Hooves can be perfected, strengthened, repaired and rehabilitated, or impaired, damaged, weakened and wasted. Much of this is under our control – certainly much more than you would imagine if you thought that hoof health was mostly determined by genetics.

Hooves can strengthen and repair: these are the same hoof four months apart.

These photos are of the same hoof four months apart: at the top lame and just out of shoes, and below sound and back in work (and not trimmed), though his hoof improved further over subsequent years.

I have written before about a recurring theme that hooves don’t need to look pretty to function brilliantly. This is intimately connected with static and dynamic assessment of hooves, and it is why the dynamic assessment is so important – because hooves can look fine but may not be loading fine, or can look ugly but be loading perfectly.

You can imagine what happens if a foot which is actually in perfect dynamic balance is trimmed to a different, static balance: the result is often a less capable horse, and can sometimes be a lame horse.

CHAPTER 3

Healthy Hooves: A Way of Life

Whereas it can be hard work rehabilitating hooves – bringing a horse with foot problems who has had long-term lameness back to soundness – it is in my experience far, far easier to keep a horse sound in hard work barefoot than it is to keep a horse sound in the same level of work in shoes. For instance, our own horses cover a lot of miles barefoot over Exmoor during the hunting season, and since 2004 all our horses have been barefoot. The combination of long seasons and tough terrain has taught us a huge amount about the capabilities of the hoof, particularly since all our horses were previously shod and several had come to us diagnosed with serious lameness.

KEEPING A HORSE SOUND IN HARD WORK

The majority of the other horses we see when we are out and about are shod, and it is common for owners to have problems with abscesses, mud fever and thrush due to the pervading wet. It is equally common for shod hunters to suffer bruises from flints and stones, and they will almost invariably go lame if they lose shoes while hunting. Over a career lasting many seasons a proportion of the shod horses will also suffer chronic foot problems such as pedal osteitis, tendon and ligament damage or navicular problems.

Perhaps we have just been lucky, but although we have had a few injuries over the combined sixty or more seasons that our horses have hunted, they have tended to be one-off accidents: once a horse was badly kicked by a shod horse, and on another occasion a horse who was inexperienced fell from a steep path. Like most horse owners, we have had the occasional abscess as well, but in fourteen years, in a herd of (usually) four or five horses hunting once or twice a week over a nine-month season, these can be counted on the fingers of one hand. What our horses haven’t suffered are any chronic, recurrent foot injuries or lameness – and this is despite the fact that three of them were originally written off with career-ending unsoundness.

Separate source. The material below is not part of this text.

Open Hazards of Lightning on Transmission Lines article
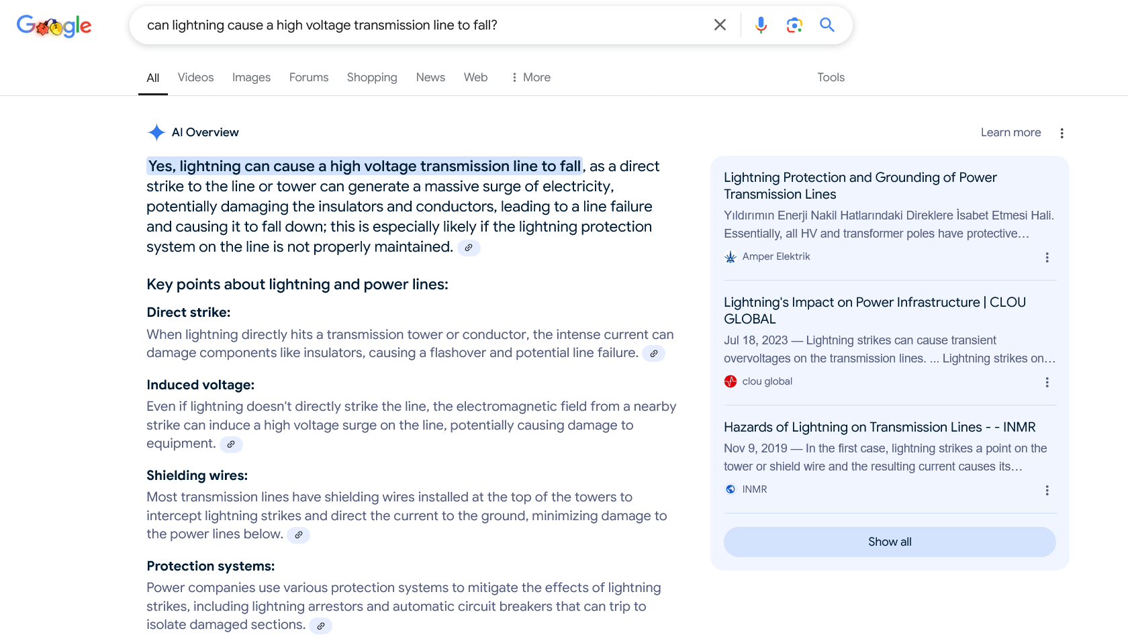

My suspicion is that because hooves have to be very healthy to work hard without shoes they are also better able to resist injury. Good medio-lateral (side to side) and dorso-palmar (front to back) balance ensures that tendons and ligaments can function well and are under as little strain as possible when horses are working hard, thick soles give great protection on challenging terrain, and a well developed frog, heels and digital cushion allow for the best possible shock absorption at high speed and on hard ground.

HEALTHY HOOVES THRIVE ON WORK

Healthy hooves thrive on work.

It may seem counter-intuitive but, within reason, it actually becomes easier to keep a horse sound barefoot (in many cases unlike a shod horse) the more miles, and the harder the work the horse is doing. This is because healthy hooves thrive on work – and to be honest it isn’t always easy in a domestic environment to give hooves the high mileage they crave for health. So ironically – given that barefoot is sometimes thought by the inexperienced to be a good choice for owners who love their horses but do very little with them – it is easier to find healthy hooves on a horse who is hunting, eventing, competing in endurance or hacking six days a week than it is to find them on a horse that spends most of his time in the field.